YOUR OBJECTIVE
Scan the data beneath this task and copy each line that includes "column".

SUPPLIED DATA
****************
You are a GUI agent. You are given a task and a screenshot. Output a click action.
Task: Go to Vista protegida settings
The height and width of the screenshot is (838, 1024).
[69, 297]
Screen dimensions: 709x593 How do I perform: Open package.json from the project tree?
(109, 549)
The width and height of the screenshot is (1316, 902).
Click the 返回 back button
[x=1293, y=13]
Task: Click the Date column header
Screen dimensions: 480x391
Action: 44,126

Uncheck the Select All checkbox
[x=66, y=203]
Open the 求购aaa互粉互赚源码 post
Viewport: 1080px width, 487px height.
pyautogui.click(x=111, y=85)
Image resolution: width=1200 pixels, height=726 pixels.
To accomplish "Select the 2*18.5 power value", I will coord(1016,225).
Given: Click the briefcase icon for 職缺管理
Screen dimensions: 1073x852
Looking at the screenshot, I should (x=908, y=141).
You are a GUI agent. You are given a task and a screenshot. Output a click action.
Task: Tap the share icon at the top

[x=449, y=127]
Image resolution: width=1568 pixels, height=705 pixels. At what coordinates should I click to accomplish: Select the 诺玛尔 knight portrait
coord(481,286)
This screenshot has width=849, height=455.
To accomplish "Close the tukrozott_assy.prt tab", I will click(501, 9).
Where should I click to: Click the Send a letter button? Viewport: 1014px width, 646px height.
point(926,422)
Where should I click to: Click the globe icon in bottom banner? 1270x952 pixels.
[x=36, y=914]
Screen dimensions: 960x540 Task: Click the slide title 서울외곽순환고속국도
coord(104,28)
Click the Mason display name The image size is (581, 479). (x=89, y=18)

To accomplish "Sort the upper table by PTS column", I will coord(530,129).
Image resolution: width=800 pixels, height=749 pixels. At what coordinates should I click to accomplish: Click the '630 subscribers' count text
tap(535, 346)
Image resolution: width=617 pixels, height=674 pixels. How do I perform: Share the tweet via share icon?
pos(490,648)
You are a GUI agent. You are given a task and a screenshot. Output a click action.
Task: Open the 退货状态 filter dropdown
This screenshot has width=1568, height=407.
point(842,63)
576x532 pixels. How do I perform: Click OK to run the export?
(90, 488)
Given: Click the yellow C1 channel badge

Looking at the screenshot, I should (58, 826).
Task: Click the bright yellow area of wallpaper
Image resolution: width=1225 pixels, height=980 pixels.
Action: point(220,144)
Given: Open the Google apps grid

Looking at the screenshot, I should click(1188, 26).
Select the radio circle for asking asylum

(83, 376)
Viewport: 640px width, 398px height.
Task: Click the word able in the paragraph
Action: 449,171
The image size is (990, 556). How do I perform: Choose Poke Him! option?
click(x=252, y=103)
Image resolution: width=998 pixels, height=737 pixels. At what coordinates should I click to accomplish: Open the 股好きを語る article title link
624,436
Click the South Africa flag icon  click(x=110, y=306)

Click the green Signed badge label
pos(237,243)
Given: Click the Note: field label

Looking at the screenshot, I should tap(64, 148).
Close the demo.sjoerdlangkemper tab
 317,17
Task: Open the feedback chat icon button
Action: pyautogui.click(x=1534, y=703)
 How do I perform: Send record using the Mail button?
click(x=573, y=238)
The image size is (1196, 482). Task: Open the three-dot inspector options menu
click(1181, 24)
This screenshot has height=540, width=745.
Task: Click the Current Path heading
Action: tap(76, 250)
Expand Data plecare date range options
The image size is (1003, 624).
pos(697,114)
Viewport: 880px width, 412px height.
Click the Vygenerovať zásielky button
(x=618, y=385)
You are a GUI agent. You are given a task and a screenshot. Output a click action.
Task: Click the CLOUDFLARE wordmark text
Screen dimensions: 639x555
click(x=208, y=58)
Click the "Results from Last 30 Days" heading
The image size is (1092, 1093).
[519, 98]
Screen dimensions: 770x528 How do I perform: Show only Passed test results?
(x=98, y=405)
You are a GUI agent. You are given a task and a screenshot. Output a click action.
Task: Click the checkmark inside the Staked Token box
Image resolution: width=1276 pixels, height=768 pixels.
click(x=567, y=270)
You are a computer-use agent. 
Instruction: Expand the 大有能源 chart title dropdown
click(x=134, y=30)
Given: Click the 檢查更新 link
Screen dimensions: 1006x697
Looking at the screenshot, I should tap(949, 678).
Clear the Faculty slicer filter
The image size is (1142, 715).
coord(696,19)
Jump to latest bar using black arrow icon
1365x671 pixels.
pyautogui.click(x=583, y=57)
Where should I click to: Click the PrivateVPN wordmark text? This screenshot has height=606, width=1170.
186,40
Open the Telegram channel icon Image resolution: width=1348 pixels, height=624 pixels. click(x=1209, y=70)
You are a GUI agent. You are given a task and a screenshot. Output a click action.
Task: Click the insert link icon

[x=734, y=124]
****************
SOLUTION BELOW
Task: Click the Date column header
To accomplish "Sort the upper table by PTS column", I will coord(530,129).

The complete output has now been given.